Not yet tested on a Pi, but I think I have got another 6% or so out of it. For sure its 'low load' performance will now be much better, but that's of less interest than the key question - 'will it be able to play Popcorn with 5-10% CPU left over for a GUI, clocked at 950MHz?'
Testing in about 20 minutes I think.
UPDATE : I broke my build system, had to wait overnight to run tests. Which are positive - here's PIANA running Popcorn at 950MHz, all synths active and bashing away - and I have 12% of the CPU free, as evidenced by the two 'thrash' threads. This was captured during one of those 'double time drumming' chunks of the track, where CPU load is highest.
The big question now is, is this 'under 90%' of the un-overclocked state, or the overclocked state, given how the Pi CPU governor works? So now I need to run the same test as 800MHz and see if I run out of puff.
Tried it - 800MHz falls down in a heap when the drums come in, which is where not only do I get 4 more notes of polyphony, but they are all filtered and hence more expensive. So can't do 800MHz. 900MHz - sort of worked, sort of almost. No audio drop outs that I could hear, but that tiny drop in CPU relative to 950MHz is enough for the MIDI timing to go a tiny bit astray, as the CPU load squeezes out MIDI response in favour of synthesis.

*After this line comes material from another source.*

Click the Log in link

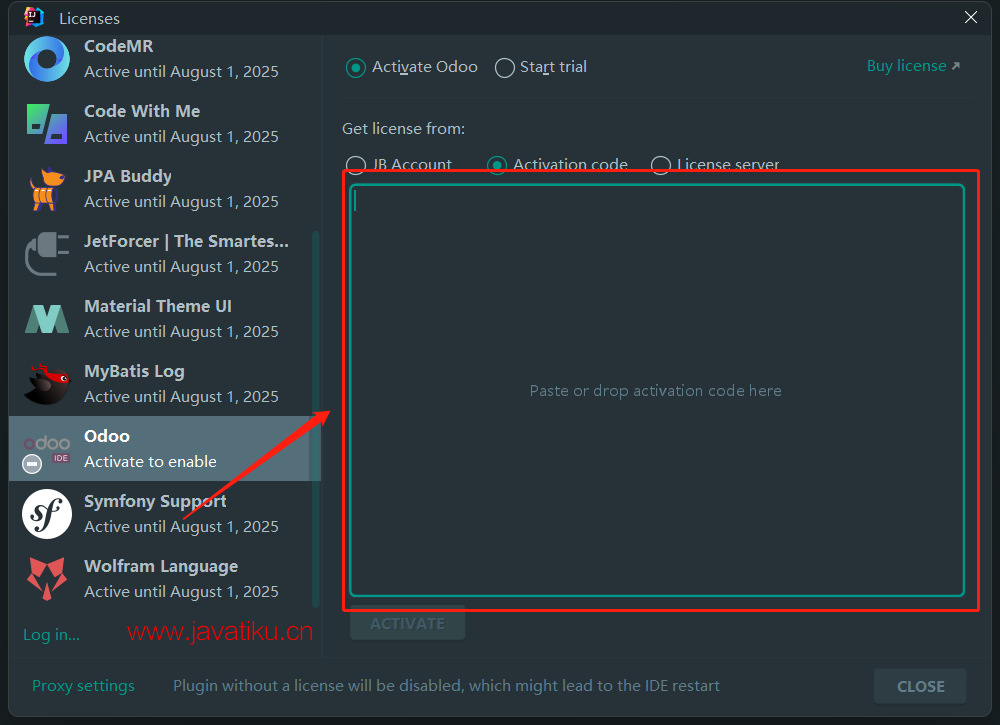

So there you have it. We look reliable at 950MHz - but there is no GUI - and very nearly reliable at 900. So as long as the GUI refresh is kept at a lower priority than MIDI input, it should pass the Popcorn test if nothing else.
Also it's worth pointing out, based on the screen grab above, not only is 'top -H' eating up about 2% of my precious CPU, but I have 2 SSH sessions active - 3 actually, as the file system is SSH-mounted - so the network will be getting in my way.
And one final thing - I just re-ran at 1GHz / full-on Turbo overclocking, and the performance difference is non-linear, which is to be expected - systems do collapse non-linearly as they hit saturation, so no surprise that a non-linear amount of CPU is freed up by a wee bit more clock rate - but even so, nice to see almost 30% of the CPU free all the time. Sort of all the time - occasional dips to 29% free.
And this stupid denormal issue has not yet gone away completely ... I see about 4% CPU variance after I play then stop vs no sounds at all, so there is still work to be done there. But when I run in fixed-point I don't have enough performance - maybe the ARM code exiting the compiler isn't quite optimal for fixed-point, but whatever, I need to stay on floats now.
One more tweak has resulted in more reliable behaviour with slightly fewer explicit exponent checks - I now clamp floats at strategic points in the pipeline to a rather hideous 2^-24 - so I now get float performance, fixed-point precision as all my old audio work was done in Apple's 8.24 format.